Sport

GKS Tychy 12 – 1 GKS Jachym Tychy

W radosnym nastroju i atmosferze wzajemnego zrozumienia, a przede wszystkim na jedynym na Śląsku boisku z podgrzewaną sztuczną murawą w Tychach. Tak rozpoczęli bratobójczy pojedynek piłkarze II ligowego GKSu Tychy i futsaliści ekstraklasowego GKS-u Jachym Tychy. W tym starciu pojęcie ekstraklasa mogło jednak nieco mylić. II ligowcy w dziecinny sposób ogrywali piłkarzy halowych. Do przerwy wynik brzmiał … 10:0 dla podopiecznych Mirosława Smyły.

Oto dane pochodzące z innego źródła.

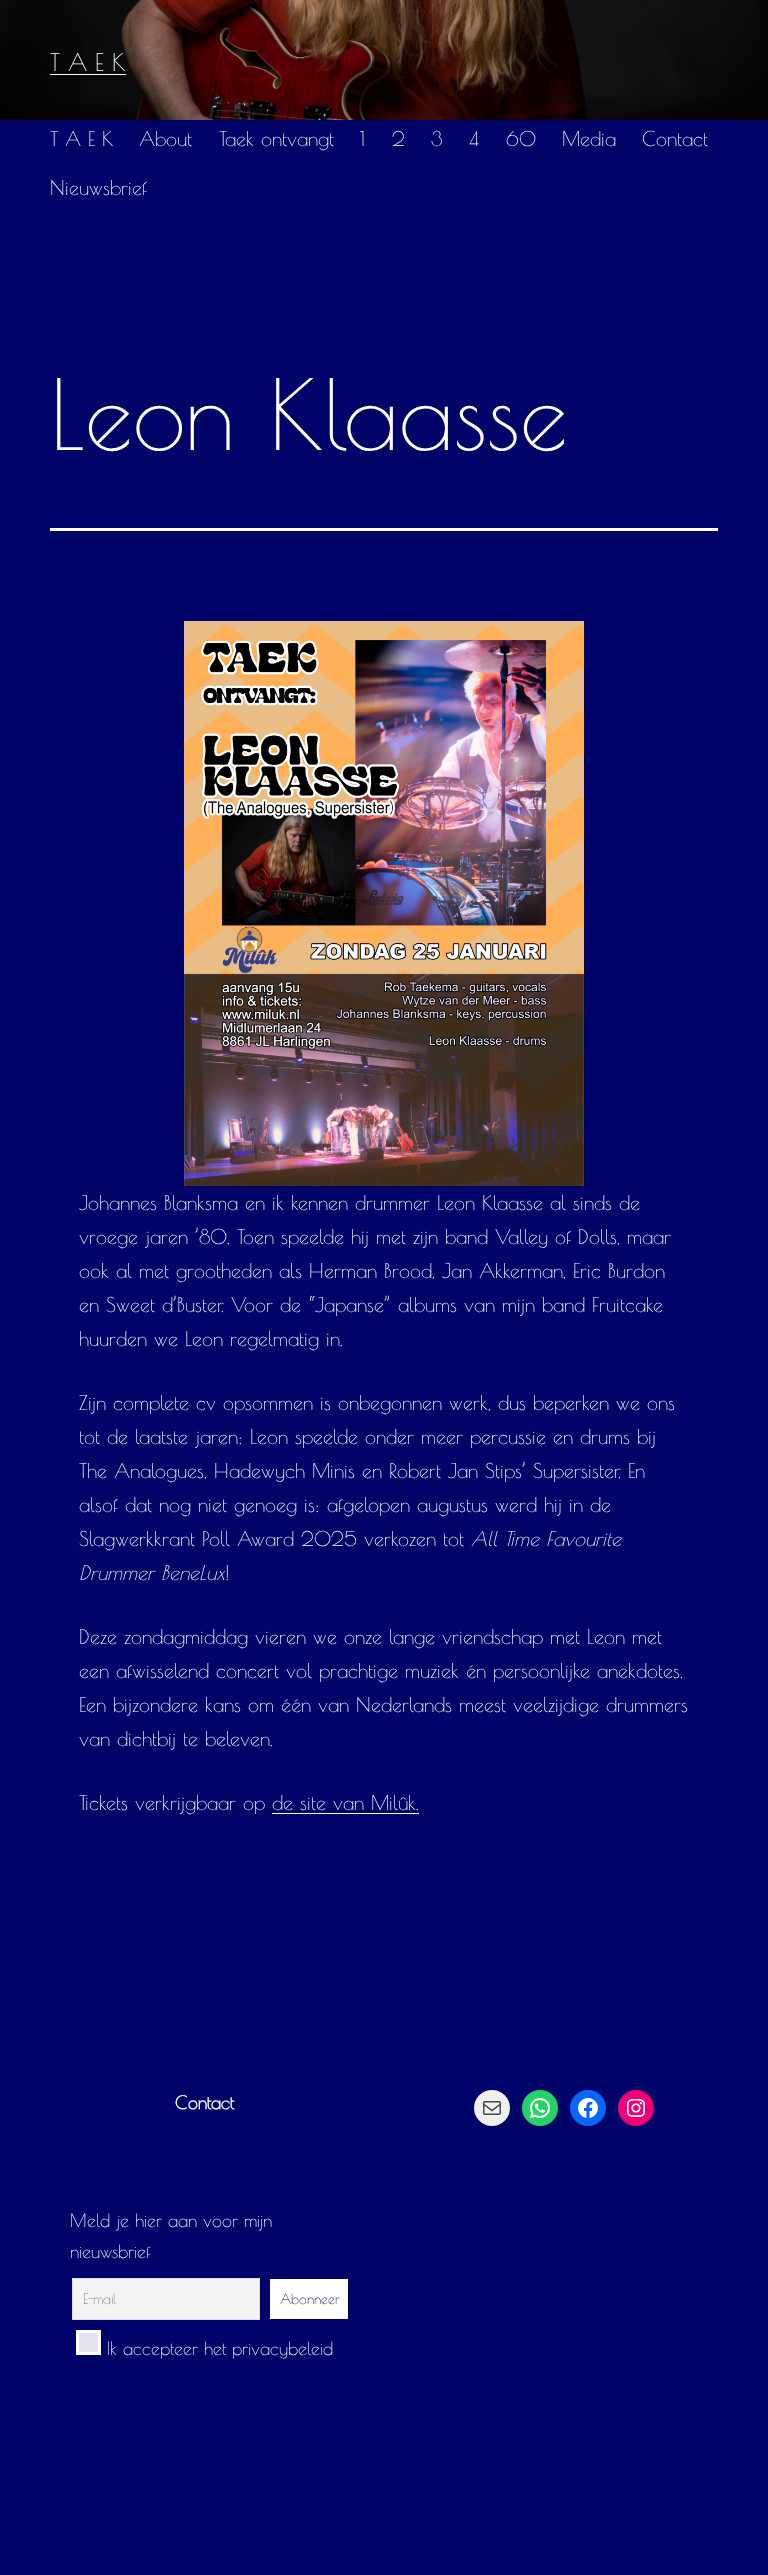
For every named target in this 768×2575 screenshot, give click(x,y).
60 (521, 138)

Założenia trenera były takie dość dziwne. Mówił, żeby w I połowie nie traktować tego meczu poważnie, raczej żeby się bawić z kolegami z dużego boiska. Strzelili nam 10 goli w pierwszej połowie. Za to w drugiej obraz gry całkiem się zmienił. Graliśmy normalnie- nie skończyło się 20:0 (śmiech). Pierwszą połowę potraktowaliśmy lekko śmiesznie, drugą zaczęliśmy grać, ale przepaść była– z pokorą przyznaje Michał Słonina

Przepaść była, choć w drugiej połowie nie tak ogromna. Piękne honorowe trafienie dla piłkarzy halowych zaliczył Michał Słonina. Futsalistów dwukrotnie dobił Łukasz Wesecki ustalając wynik spotkania na 12:1 dla piłkarzy II ligowca. Napastnik GKSu zdobył w tym spotkaniu 7 bramek.

To są nasi znajomi, gramy pod jednym szyldem GKS-u Tychy. Pożyteczny sparing, potraktowaliśmy go poważnie- tak jak każdą grę powinniśmy i nie było zmiłuj się. Ćwiczymy różne zagrania, coraz bliżej liga, aura jaka jest to widać, dlatego cieszymy się z tego sparingu– podkreśla Łukasz Wesecki.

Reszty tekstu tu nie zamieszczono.